Written instruction
Reproduce the entries word for word, starting at the line containing "At what coordinates" and ending at the line containing "Action: pyautogui.click(x=385, y=314)". Leave out the pictures.

Exercise data
☆ ☆ ☆ ☆

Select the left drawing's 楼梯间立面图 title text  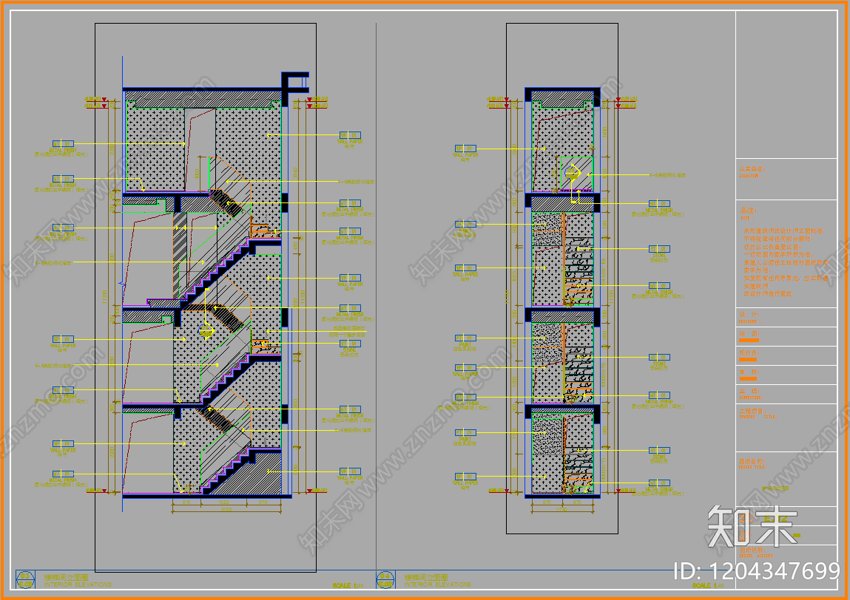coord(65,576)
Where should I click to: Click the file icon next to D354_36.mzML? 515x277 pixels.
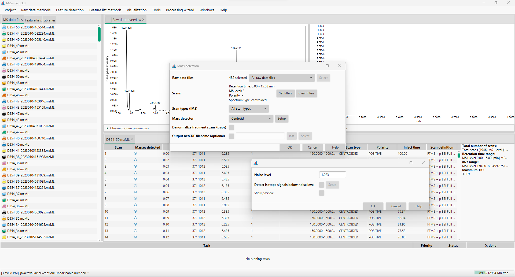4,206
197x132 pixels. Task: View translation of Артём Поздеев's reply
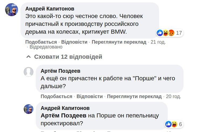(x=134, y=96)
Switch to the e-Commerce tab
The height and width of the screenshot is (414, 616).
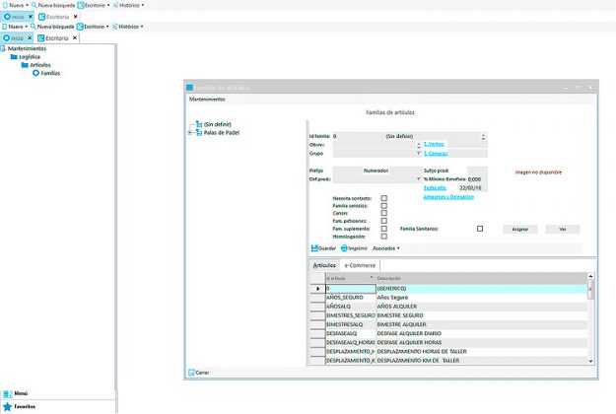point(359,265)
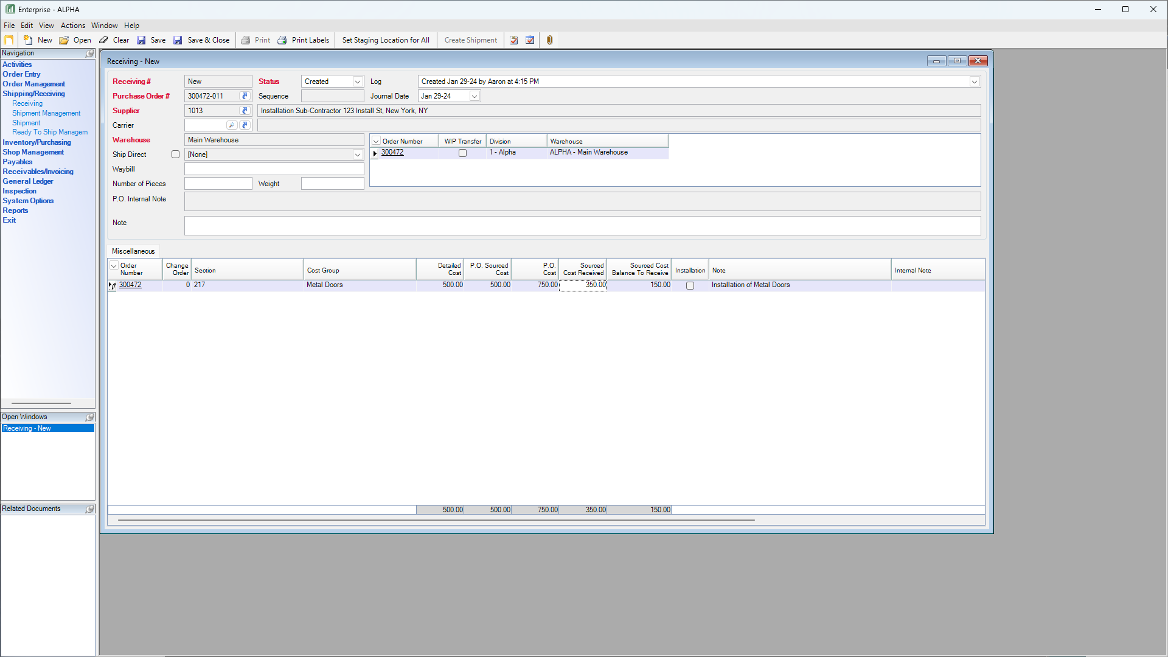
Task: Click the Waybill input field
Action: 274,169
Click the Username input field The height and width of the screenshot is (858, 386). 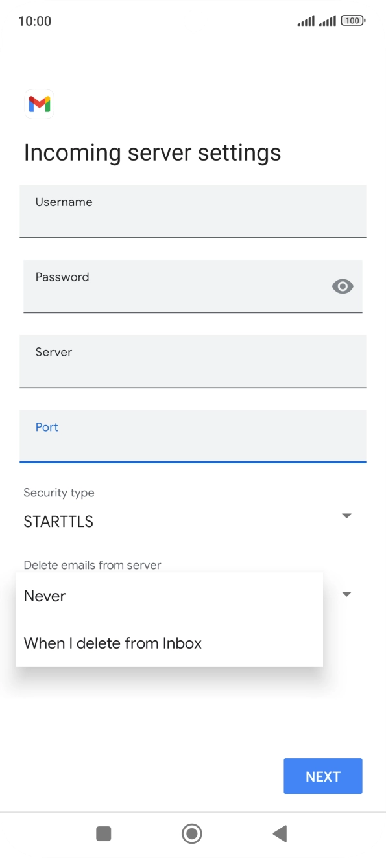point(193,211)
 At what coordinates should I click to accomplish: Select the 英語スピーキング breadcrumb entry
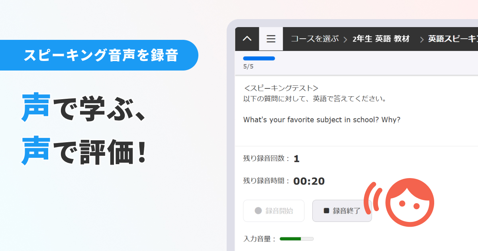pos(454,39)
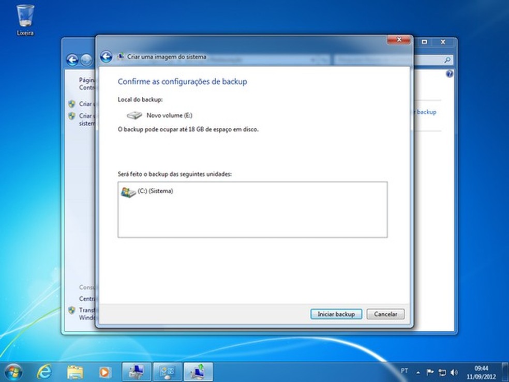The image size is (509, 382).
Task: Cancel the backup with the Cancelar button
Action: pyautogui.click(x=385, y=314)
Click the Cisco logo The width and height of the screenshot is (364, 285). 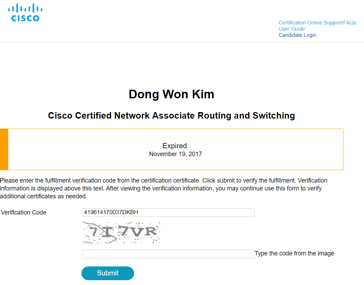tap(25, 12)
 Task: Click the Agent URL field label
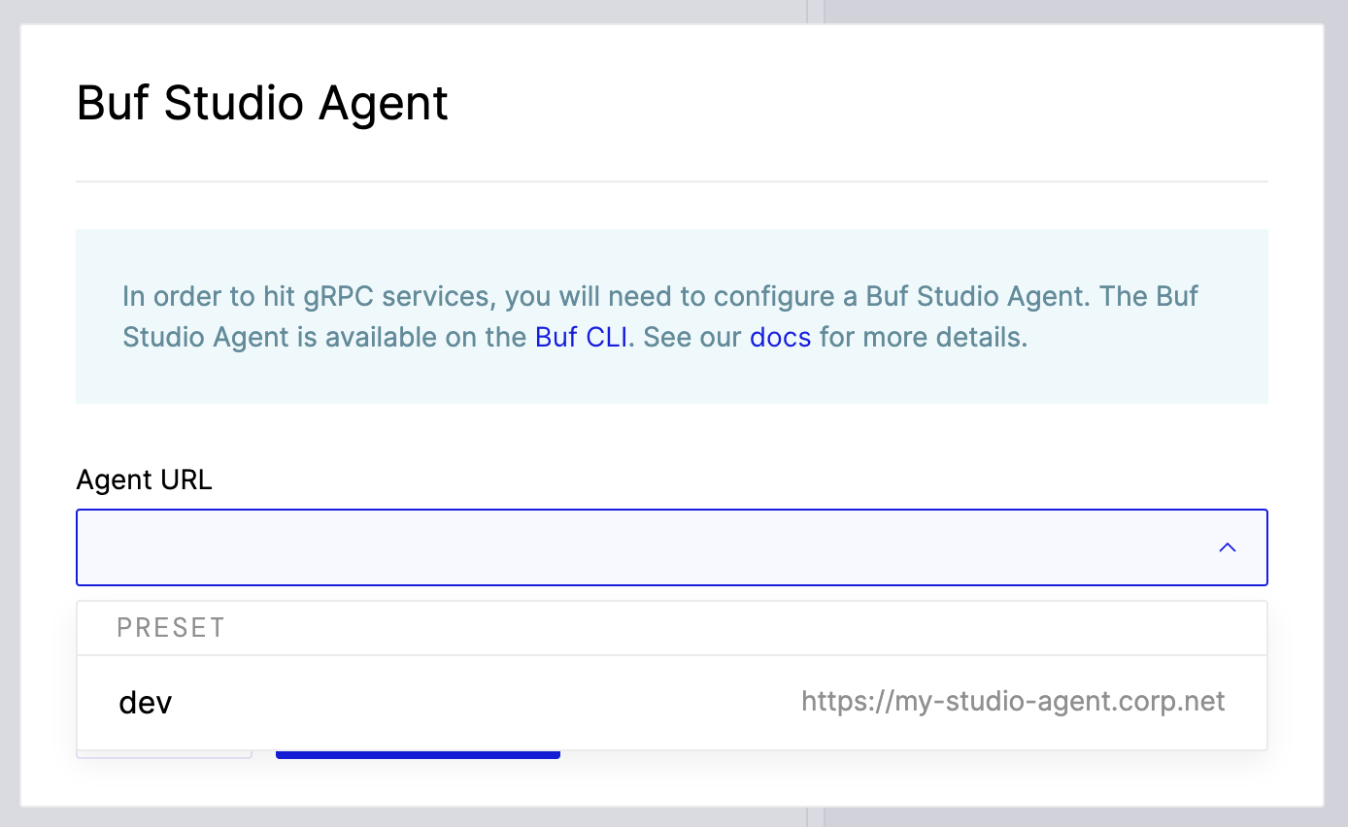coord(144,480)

☆ ☆ ☆ ☆

Task solution
 At what coordinates should I click to accomplish: Select the 英語スピーキング breadcrumb entry
pos(454,39)
The image size is (509, 382).
Task: Cancel the backup with the Cancelar button
Action: pyautogui.click(x=385, y=314)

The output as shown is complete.